Web scraping using WWW::Mechanize(Perl) and BeautifulSoup(Python)
Corpora are the indispensable parts of the research in different levels of natural language processing. Undoubtedly Web is the best resource that may help us constructing our corpus. This repository includes a simple scraper for scraping any desired content from a search engine (here, Google).
The idea is simple:
-
We do the query in Google of what we are looking for, we grab the result links (for how many pages that we want).
-
Then we scrap again the content of the pages that contain what we're looking for via the provided links in the previous step.
-
Just a little manipulation and cleaning would be the last step of having some text to append to our corpus.
Step 1: WWW::Mechanize
WWW::Mechanize is a Perl module that provides the tools to get access to the sites and to get their content. What makes Mechanize, or Mech in short, so useful is the features that it has, including all HTTP methods, High-level hyperlink and HTML form support, SSL support, automatic cookies, custom HTTP headers, proxies and etc.

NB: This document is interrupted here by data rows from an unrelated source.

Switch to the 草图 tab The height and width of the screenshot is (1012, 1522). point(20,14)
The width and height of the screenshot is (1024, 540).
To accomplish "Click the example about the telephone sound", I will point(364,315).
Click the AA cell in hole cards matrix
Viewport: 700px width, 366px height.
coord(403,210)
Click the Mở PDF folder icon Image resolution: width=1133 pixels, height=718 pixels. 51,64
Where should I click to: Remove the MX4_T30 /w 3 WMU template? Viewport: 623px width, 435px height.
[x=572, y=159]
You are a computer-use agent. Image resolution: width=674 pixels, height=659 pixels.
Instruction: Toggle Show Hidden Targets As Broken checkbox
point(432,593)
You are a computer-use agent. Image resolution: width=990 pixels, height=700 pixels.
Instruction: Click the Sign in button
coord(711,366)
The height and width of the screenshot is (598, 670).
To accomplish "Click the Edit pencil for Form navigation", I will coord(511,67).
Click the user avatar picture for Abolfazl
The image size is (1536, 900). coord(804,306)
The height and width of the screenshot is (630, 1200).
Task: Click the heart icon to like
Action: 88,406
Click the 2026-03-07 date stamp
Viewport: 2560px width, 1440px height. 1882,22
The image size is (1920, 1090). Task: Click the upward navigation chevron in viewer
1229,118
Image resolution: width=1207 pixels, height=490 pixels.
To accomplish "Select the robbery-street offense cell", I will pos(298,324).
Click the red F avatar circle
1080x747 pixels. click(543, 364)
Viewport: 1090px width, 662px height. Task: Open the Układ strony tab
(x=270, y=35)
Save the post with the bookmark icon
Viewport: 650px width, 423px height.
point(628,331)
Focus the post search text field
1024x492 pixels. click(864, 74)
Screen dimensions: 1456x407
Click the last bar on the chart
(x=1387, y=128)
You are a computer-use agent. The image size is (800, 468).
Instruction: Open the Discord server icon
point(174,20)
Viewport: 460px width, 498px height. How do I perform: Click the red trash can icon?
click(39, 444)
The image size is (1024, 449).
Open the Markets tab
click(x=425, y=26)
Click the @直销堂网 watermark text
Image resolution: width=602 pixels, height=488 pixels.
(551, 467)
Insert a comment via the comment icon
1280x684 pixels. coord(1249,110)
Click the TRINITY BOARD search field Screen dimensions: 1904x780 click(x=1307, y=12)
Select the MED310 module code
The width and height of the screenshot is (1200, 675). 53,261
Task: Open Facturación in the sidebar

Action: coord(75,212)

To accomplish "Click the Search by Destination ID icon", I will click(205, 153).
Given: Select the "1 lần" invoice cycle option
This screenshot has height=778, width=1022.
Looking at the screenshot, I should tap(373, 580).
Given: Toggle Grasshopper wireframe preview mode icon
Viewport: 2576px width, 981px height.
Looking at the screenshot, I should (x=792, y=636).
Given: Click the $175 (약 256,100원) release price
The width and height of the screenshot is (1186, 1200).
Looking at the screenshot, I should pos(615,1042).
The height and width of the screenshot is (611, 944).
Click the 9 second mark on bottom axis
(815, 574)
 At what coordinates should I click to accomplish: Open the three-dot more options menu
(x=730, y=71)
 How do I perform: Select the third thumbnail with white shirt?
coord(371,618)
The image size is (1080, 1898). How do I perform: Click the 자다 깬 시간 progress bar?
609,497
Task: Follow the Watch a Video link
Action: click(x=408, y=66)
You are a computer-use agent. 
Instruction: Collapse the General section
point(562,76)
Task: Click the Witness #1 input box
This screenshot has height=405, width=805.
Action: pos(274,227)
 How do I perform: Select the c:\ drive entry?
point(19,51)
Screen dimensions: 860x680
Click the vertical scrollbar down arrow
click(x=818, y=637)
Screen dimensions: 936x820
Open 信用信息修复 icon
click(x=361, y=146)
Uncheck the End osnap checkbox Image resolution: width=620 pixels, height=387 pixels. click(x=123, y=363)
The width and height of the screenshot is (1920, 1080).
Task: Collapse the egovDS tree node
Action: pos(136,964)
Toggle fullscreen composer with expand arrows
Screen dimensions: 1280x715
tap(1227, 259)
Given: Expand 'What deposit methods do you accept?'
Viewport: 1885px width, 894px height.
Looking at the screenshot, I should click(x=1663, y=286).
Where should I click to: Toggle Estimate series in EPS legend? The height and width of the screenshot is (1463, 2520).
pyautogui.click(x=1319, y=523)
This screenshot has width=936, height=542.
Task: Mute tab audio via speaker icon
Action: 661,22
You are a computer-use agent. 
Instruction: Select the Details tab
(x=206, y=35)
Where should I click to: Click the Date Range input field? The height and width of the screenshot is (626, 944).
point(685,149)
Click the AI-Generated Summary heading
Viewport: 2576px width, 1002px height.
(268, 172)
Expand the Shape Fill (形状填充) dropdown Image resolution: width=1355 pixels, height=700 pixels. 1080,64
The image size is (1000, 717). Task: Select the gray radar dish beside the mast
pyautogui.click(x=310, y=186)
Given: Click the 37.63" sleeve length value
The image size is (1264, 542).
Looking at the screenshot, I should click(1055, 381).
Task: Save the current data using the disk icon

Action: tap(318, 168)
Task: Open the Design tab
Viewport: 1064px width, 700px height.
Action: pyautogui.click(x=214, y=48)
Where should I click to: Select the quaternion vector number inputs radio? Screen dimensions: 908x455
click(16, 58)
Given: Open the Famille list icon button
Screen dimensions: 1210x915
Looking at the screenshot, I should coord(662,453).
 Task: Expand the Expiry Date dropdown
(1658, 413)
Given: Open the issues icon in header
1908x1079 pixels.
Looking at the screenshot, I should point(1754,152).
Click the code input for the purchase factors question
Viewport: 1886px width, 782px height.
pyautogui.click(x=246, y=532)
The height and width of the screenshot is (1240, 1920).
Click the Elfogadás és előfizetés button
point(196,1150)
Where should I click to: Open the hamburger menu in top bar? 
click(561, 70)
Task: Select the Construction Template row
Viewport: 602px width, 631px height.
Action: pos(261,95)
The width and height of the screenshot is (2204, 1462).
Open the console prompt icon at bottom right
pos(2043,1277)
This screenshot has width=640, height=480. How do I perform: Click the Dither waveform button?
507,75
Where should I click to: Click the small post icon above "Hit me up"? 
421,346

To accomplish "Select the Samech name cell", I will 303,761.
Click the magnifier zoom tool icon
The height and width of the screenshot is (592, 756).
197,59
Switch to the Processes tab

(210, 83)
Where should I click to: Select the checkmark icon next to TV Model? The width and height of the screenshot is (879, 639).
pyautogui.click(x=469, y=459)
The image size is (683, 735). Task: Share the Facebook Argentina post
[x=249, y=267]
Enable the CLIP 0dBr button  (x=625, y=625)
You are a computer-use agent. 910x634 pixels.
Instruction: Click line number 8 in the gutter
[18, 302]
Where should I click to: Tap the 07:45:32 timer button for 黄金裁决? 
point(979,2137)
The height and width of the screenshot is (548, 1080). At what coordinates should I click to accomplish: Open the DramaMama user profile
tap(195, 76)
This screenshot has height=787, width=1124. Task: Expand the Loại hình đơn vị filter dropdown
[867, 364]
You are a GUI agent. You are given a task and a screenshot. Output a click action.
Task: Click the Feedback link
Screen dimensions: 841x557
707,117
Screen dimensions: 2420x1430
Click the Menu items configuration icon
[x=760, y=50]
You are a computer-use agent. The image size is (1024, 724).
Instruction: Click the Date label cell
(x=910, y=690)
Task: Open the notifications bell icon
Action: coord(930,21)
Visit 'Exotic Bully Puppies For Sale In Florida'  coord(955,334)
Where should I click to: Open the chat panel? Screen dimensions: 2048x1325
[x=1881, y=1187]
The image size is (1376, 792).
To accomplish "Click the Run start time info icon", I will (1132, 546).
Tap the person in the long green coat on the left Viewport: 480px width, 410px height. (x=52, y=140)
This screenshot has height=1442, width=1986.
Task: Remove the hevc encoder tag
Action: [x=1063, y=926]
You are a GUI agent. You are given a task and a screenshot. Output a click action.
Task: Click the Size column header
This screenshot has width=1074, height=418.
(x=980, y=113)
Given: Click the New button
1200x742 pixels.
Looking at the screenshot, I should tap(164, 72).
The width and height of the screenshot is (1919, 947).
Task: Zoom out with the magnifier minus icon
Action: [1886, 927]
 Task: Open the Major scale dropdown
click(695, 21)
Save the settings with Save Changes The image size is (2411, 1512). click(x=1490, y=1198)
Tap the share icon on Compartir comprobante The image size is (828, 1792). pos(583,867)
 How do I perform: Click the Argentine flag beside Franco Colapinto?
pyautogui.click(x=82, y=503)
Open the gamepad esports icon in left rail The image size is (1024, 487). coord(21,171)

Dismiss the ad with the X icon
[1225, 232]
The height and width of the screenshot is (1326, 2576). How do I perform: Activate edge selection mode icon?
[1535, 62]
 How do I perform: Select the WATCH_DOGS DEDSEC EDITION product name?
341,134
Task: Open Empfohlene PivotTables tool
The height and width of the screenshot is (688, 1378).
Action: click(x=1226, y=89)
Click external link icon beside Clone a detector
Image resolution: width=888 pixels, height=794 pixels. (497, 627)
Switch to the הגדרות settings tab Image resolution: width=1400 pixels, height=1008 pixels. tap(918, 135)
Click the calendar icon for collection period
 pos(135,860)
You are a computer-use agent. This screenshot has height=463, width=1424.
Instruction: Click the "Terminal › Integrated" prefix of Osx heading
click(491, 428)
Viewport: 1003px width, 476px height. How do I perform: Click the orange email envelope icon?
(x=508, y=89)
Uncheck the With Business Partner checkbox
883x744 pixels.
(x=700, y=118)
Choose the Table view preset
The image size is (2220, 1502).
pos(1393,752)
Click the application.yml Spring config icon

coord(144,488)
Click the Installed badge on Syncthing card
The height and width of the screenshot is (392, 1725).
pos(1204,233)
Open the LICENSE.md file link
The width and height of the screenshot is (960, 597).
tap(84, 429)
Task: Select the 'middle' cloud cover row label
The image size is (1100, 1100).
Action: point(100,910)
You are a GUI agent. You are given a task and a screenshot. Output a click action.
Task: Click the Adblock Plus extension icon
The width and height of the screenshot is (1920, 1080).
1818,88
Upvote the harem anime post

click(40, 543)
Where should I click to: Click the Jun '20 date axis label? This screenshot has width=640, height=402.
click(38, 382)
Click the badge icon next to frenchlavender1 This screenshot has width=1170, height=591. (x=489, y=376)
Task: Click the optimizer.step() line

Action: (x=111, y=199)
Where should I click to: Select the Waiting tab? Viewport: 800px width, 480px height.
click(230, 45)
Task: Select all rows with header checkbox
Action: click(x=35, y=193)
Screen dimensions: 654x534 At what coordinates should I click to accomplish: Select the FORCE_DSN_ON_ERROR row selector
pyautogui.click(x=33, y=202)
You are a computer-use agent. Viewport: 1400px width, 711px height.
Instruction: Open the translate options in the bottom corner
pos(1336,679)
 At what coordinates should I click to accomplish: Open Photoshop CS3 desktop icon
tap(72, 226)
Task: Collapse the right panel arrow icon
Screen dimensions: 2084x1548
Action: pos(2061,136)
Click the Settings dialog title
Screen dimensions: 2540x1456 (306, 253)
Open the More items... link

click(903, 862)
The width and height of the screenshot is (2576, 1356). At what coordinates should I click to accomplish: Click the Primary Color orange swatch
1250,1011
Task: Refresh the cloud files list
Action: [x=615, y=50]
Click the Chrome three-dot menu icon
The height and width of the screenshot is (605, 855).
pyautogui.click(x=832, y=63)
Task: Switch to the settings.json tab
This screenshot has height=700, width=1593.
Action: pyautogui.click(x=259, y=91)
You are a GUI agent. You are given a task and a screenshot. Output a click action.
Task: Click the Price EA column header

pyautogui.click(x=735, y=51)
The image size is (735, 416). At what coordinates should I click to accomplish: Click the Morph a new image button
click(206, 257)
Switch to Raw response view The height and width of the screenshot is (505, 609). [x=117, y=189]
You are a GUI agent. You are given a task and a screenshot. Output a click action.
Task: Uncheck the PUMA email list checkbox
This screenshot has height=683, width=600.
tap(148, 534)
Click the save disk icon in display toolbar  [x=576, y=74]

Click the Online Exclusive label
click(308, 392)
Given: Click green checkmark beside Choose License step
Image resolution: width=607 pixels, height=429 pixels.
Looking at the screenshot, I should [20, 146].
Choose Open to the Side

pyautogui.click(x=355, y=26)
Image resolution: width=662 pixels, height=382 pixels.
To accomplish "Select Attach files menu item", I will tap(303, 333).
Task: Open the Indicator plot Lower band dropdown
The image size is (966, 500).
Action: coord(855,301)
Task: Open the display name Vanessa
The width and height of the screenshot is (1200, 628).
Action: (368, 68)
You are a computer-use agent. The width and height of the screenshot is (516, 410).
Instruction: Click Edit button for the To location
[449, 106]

The reason that I've not integrated this step with the step 2 is due to the size of the processing. I personally have created an enormous corpus using this technique, so I've prefered to save the output in each step, in order not to repeat the same tasks in the case of having an unpredicted error (that you would see later one).
Step 2: Scrape content of the links
The python script gets the directoy of the links gathered in the first step and saves the scraped content of each one.